When serial entrepreneurs Ari Tolwin and Joe Savino pitched their plant-based milk company, Numilk, on Friday's episode of ABC's "Shark Tank," they immediately caught the attention of Mark Cuban. The billionaire investor has already built an extensive portfolio of vegan products.
"Sharks, milk today means something totally different than what the milkman used to deliver to our homes," Tolwin said on the show. "Sure, some of us still drink cow's milk, but most of us have switched to almond milk, oat milk or even hemp milk."
That's why he and Savino created Numilk in 2018. Numilk began as a "food-tech" company selling plant-based milk kiosk machines.
"We built a custom machine for grocery stores where shoppers can make pure, dairy-free milk at the push of a button," Tolwin said. "The milk has a 7-to-10 day shelf-life and it has to stay in the fridge."
At one of these kiosks, a customer spends $2.00 for a reusable Numilk bottle as a one-time charge, and then they'll spend $3.99 each time they fill the bottle with fresh plant-based milk.
On average, each individual kiosk generates $50,000 in revenue per year, Tolwin said, while each machine costs the company $30,000 to manufacture. (Tolwin says that manufacturing cost will "come down to $15,000 at scale," once the company starts producing more machines.)
Extending their product line, Tolwin and Savino later created a stainless-steel, countertop unit for cafes and coffee shops, which are sold for $699 each.
And, in summer 2022, Numilk plans to roll out a smaller, countertop unit for in-home use to be sold for $199. Both the professional units and the at-home machines make a variety of drinks like almond milk, oat milk, matcha lattes and protein shakes from Numilk's pre-packaged pouches of ingredients.
"We took our grocery machine and we shrunk it down so it works on your countertops," Tolwin said.
Shark Daymond John especially liked that idea. "That right there is a necessity for the family, I think," John said.
Intrigued, Cuban decided to try out Numilk almond milk through its kiosk machine. He was quickly impressed, calling the machine "fast" and "cool."
"The milk I just made is incredible," Cuban said. "You can tell it's fresh almonds."
Of course, the Sharks were curious about sales numbers, especially with Tolwin and Savino asking for a $1 million investment for just 5% equity, which would be a $20 million company valuation.
And that's when the pitch hit a hiccup.
Although the company raised $12 million from outside investors, Tolwin revealed that in over three years in business, Numilk has lost $7 million in total, citing high research and development (R&D) costs.
In 2018, Numilk generated $40,000 in sales, but lost $2 million.

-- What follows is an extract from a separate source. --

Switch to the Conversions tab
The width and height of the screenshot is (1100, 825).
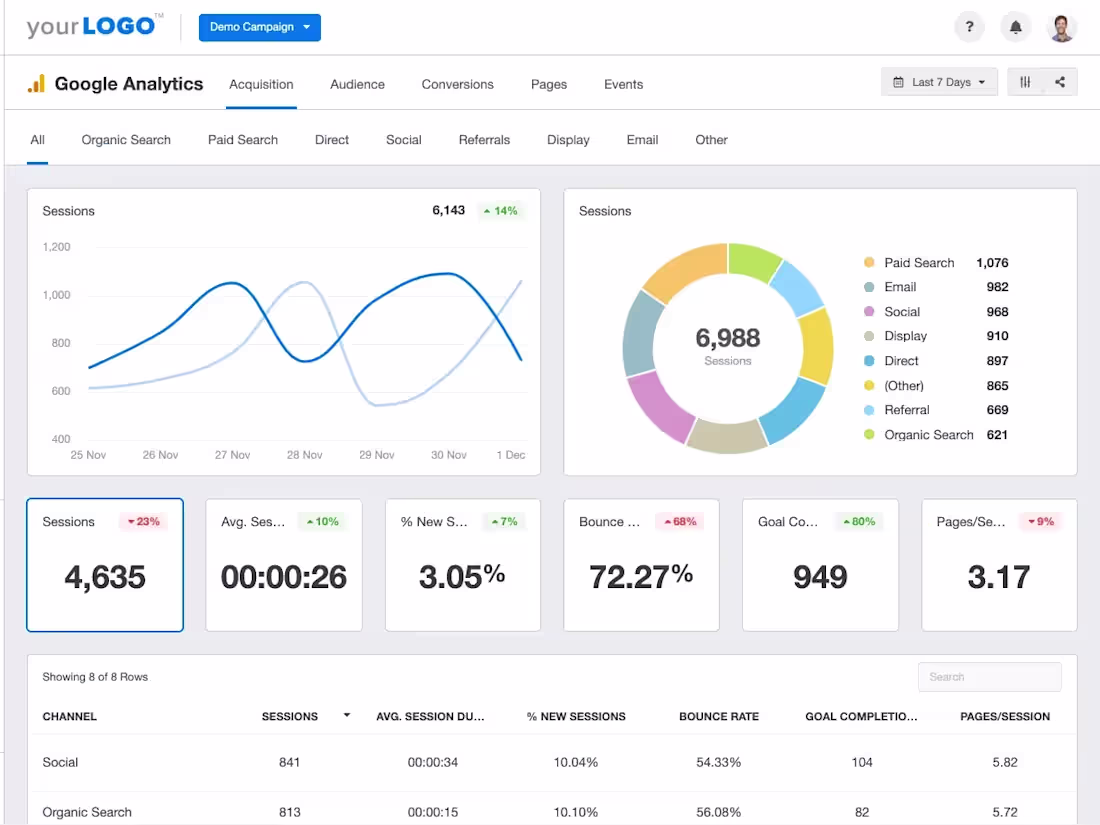(x=457, y=84)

In 2019, the company lost $3 million on $320,000 in sales. Then, with business affected by Covid-19 in 2020, the company got $400,000 in sales, but lost $2 million, Tolwin said.
Despite the history of losing money, Cuban was interested in making an offer based on the potential he saw in Numilk's in-home countertop machine.
"I obviously love the stainless-steel version that you're putting in coffee shops right now," Cuban told Tolwin and Savino. "I think that'll sell like hotcakes at home. I think you'll sell a million units easily."
So, Cuban proposed a unique investment:
"I'm going to give you $2 million. One million [dollars] of that is going to be for 7% equity. The other million is going to be a loan at 3% interest, but I get an additional 3% of stock as advisory shares or straight up equity," Cuban explained. "But, if you don't use the loan, you don't have to give me the additional 3%. So in total, if you use all the capital, it's $2 million for 10%."
The duo did try to negotiate with Cuban, but the investor wouldn't budge. So, Tolwin and Savino accepted the offer, which could eventually give their company the $20 million valuation they sought.
Disclosure: CNBC owns the exclusive off-network cable rights to "Shark Tank."